"

VRIJHEID - BRON VAN GOED EN KWAAD



     "être libre c'est être condamné à être libre" (= Vrij zijn is veroordeeld zijn tot vrij zijn) zegt Jean Paul Sartre in zijn wijsgerige hoofdwerk "L'être et le néant". Velen tobben met de vraag naar de oorzaak van het kwaad en het probleem dat God het kwaad in de wereld op zijn minst heeft toegelaten. Geschapen heeft Hij het natuurlijk niet, althans, dat durven de scheppers van het probleem niet te veronderstellen, al staan ze wel sterk in dubio, omdat per slot van rekening God de schepper van al het bestaande is. In de geschiedenis van het christendom zijn er overigens heel wat geweest, te beginnen met de manichaeïsten in de derde eeuw (feitelijk een niet-christelijke maar gnostische religie), die op grond van de logische konklusie dat God het kwaad niet geschapen kon hebben, tot de slotsom kwamen dat er derhalve een tweede schepper moest zijn, Satan, die het kwaad voor zijn rekening had genomen.

··········

Waarom kwamen de manichaeïsten volgens de tekst over vrijheid tot de slotsom dat er een tweede schepper moest zijn? Antwoord in één tot drie zinnen.

## Opgeslagen items
··········

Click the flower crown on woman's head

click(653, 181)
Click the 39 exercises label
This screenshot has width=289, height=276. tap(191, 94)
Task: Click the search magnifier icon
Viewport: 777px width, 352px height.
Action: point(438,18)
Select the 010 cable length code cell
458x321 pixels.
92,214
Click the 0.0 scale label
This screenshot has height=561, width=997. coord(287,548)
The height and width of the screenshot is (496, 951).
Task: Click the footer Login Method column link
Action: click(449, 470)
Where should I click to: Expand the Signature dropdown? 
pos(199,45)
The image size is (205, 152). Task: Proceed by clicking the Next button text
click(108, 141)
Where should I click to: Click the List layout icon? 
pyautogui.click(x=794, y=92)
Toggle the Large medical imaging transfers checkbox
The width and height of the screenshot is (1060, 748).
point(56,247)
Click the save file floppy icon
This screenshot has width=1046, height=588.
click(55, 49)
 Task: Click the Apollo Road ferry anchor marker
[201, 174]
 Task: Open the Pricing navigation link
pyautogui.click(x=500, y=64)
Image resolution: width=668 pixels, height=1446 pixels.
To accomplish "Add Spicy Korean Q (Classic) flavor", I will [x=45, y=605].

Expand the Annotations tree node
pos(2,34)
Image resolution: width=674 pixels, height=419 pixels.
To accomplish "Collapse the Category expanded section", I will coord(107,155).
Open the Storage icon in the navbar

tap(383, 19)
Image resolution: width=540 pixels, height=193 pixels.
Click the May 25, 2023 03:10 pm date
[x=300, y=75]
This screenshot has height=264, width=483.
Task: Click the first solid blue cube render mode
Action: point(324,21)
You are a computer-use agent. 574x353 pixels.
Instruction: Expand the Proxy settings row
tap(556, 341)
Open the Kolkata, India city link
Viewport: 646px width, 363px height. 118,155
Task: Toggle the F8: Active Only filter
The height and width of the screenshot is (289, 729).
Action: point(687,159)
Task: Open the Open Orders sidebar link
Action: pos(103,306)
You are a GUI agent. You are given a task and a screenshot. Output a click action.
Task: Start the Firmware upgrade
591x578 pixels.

··········

## Antwoord
Ze gingen uit van de logische conclusie dat God het kwaad niet geschapen kon hebben. Daarom moest er volgens hen een tweede schepper zijn, Satan, die het kwaad voor zijn rekening had genomen.